After Lunch at the visitor centre A and B walked home with me via Trowbarrow quarry and Eaves Wood. We passed the pond dipping area on our way and were able to confirm that the second nest is a moorhen nest…

On the path between Trowbarrow quarry and Moss Lane I spotted this skull…

I knew that B would be determined to bring it home, and he has.

He was keen to add this to the ‘rabbit skull’ which he was given last week. He was also very keen to identify this skull and helped me to search through my natural history library looking for help. We found none and so naturally fell back on Google, which led me to this blog which in turn brought me to this handy identification guide. Apparently the large gap between the incisors and the other teeth is typical of rodents and rabbits. Our skull has a second set of incisors behind the first making it either a rabbit or a hare. Which means that the ‘rabbit skull’ he was given isn’t a rabbit skull at all. Now that I’ve looked at it properly, I don’t think that it is a skull of any sort.
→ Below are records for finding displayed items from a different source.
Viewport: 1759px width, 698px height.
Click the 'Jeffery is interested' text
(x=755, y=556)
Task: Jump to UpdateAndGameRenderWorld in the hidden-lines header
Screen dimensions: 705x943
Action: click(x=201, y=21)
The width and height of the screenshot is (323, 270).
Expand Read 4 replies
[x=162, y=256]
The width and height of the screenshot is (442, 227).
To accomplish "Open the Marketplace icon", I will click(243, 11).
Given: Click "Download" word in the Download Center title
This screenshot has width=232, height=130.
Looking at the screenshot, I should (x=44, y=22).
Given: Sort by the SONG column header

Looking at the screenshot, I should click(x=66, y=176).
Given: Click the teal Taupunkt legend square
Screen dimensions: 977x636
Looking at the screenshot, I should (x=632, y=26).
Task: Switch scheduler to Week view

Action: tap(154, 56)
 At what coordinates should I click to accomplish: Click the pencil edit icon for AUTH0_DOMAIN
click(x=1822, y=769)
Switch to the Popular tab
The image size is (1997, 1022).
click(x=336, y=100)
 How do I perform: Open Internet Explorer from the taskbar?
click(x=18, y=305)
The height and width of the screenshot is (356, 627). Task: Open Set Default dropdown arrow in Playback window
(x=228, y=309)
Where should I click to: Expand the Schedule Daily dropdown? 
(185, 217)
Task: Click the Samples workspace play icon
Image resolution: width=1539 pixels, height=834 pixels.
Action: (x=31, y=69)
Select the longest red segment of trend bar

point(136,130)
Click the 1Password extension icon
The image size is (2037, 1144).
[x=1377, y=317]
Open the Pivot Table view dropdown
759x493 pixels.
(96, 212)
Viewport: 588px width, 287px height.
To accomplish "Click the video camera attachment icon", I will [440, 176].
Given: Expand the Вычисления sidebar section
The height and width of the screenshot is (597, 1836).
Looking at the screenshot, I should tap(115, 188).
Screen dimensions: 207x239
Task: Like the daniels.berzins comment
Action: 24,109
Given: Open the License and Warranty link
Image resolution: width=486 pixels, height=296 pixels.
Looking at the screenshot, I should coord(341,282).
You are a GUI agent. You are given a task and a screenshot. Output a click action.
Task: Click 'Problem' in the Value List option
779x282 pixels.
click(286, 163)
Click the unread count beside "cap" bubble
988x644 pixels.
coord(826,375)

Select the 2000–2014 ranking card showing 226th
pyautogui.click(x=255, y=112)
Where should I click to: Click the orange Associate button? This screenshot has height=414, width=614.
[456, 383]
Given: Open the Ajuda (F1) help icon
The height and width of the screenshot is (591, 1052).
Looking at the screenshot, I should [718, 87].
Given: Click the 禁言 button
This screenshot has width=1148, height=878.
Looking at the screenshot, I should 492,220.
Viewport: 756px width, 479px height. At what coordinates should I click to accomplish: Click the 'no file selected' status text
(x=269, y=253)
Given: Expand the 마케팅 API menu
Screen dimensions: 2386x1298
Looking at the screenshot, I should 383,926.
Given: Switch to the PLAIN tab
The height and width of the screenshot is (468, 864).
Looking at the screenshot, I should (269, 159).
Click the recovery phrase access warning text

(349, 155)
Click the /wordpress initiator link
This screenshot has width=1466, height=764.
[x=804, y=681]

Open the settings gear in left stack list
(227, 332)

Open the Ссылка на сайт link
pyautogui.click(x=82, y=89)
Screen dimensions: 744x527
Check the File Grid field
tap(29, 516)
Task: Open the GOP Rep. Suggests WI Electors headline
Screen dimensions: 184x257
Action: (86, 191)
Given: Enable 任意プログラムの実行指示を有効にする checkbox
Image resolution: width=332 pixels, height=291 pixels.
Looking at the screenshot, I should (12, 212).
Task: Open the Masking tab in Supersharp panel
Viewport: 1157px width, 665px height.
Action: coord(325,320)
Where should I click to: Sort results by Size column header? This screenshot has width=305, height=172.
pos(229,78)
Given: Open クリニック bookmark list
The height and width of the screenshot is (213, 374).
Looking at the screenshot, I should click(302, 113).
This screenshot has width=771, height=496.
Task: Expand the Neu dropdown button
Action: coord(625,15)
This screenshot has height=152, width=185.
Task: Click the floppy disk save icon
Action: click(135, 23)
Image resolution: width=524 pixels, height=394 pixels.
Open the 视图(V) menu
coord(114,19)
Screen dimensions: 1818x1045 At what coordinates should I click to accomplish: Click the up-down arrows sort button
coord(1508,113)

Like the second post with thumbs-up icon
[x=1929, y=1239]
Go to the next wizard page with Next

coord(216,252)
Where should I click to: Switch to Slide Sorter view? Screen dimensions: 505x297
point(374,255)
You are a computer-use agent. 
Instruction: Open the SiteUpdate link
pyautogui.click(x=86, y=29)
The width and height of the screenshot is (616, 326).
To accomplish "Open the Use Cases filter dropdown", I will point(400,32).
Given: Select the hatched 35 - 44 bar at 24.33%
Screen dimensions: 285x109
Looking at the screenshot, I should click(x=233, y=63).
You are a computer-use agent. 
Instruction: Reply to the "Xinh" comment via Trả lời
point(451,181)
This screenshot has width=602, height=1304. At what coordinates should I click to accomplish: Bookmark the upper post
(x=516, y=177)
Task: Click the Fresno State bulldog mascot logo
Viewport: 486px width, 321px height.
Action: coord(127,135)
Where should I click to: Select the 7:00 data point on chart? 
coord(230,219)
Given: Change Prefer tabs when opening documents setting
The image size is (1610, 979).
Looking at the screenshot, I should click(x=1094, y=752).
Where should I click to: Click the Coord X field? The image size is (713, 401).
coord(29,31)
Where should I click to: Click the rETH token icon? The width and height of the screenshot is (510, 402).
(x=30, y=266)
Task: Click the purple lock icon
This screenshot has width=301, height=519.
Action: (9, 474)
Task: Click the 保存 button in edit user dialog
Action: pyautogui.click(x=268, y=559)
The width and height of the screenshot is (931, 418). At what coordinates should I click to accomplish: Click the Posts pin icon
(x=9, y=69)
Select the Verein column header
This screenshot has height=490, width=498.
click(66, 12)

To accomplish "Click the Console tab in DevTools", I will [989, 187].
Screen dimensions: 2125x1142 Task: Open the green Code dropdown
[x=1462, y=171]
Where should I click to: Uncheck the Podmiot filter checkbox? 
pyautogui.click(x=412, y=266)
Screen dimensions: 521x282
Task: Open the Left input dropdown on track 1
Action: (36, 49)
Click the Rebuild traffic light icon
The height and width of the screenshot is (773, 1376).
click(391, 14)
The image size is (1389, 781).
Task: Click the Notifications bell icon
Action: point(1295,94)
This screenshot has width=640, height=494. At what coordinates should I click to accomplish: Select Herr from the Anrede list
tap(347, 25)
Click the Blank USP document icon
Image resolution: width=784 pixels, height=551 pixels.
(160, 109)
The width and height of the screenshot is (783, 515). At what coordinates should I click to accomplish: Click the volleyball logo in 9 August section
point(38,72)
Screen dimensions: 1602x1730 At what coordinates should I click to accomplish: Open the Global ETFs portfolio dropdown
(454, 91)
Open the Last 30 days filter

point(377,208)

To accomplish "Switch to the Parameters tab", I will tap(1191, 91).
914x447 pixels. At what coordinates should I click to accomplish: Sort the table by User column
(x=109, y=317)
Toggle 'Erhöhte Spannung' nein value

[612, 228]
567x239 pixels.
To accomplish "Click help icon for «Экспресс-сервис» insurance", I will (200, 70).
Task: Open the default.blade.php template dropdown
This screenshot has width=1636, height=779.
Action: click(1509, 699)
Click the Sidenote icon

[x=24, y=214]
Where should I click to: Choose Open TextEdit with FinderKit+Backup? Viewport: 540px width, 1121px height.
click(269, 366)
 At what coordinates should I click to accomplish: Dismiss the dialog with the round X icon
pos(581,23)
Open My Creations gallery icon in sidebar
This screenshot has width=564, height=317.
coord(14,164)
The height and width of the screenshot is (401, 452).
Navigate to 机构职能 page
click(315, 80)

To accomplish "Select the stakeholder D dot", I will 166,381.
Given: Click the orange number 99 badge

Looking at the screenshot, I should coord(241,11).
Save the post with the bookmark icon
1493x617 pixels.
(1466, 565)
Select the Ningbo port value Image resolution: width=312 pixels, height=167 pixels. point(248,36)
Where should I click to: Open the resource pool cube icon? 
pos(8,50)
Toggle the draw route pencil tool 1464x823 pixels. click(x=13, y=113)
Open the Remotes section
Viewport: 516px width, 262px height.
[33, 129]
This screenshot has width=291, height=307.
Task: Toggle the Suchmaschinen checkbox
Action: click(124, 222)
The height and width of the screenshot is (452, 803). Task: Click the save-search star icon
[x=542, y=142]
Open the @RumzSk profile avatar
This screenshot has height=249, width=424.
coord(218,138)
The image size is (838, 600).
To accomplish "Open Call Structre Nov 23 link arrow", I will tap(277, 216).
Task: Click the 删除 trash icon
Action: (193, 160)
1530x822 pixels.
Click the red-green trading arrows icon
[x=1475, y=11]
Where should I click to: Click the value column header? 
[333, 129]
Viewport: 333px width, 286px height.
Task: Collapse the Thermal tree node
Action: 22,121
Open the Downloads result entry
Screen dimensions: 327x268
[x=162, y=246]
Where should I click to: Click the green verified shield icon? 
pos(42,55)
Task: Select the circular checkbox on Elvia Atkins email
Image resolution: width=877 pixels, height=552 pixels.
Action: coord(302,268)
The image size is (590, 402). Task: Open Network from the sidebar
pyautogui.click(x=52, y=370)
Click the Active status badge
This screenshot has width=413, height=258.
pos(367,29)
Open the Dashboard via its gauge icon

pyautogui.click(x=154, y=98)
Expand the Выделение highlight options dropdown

Anyway…bugs, dens, pooh-sticks, hide and seek, leaping, climbing, nests, skulls….it’s a wonder we ever find any time for our wii.

Another Series of Sorties to Assorted Spaces

On Finding More Things

Saturday’s second stroll was a family affair with three generations of bound beaters. We began in the trough, a slight fault where the bedding plains have turned through ninety degrees so that they run vertically and a softer layer of mudstones has eroded faster then the two layers of limestone which sandwich it. S was on his bike, but the other two kids had great fun exploring the areas above the path, clambering in and out of the trees.

The trough led us to Trowbarrow Quarry….

…where S was fascinated by the climbers and their portable crash mats.

The hazel catkins have changed again and are now more obviously opening. The colour has changed also and where a tree is well covered they make quite a fetching display.

The track which winds its way out of the quarry has a long gradual descent and S went shooting down it on his bike, rapidly disappearing from view. We crossed the golf course and returned to Leighton Moss where we had parked.

It seems that I have become an internet authority on the essay ‘On Finding Things’ by E. V. Lucas after mentioning that I’d read it in a post a while ago. Now a search on google gives my post as the first link and the stats here have swelled to a trickle as a result. Well almost a trickle. In that essay Lucas mentions finding a plover’s nest after a couple of hours of searching. I’m not sure what sort of nest we found – there were no adult birds in attendance, but it didn’t take much seeking out…

Can you spy the eggs in the middle of the clump of reeds?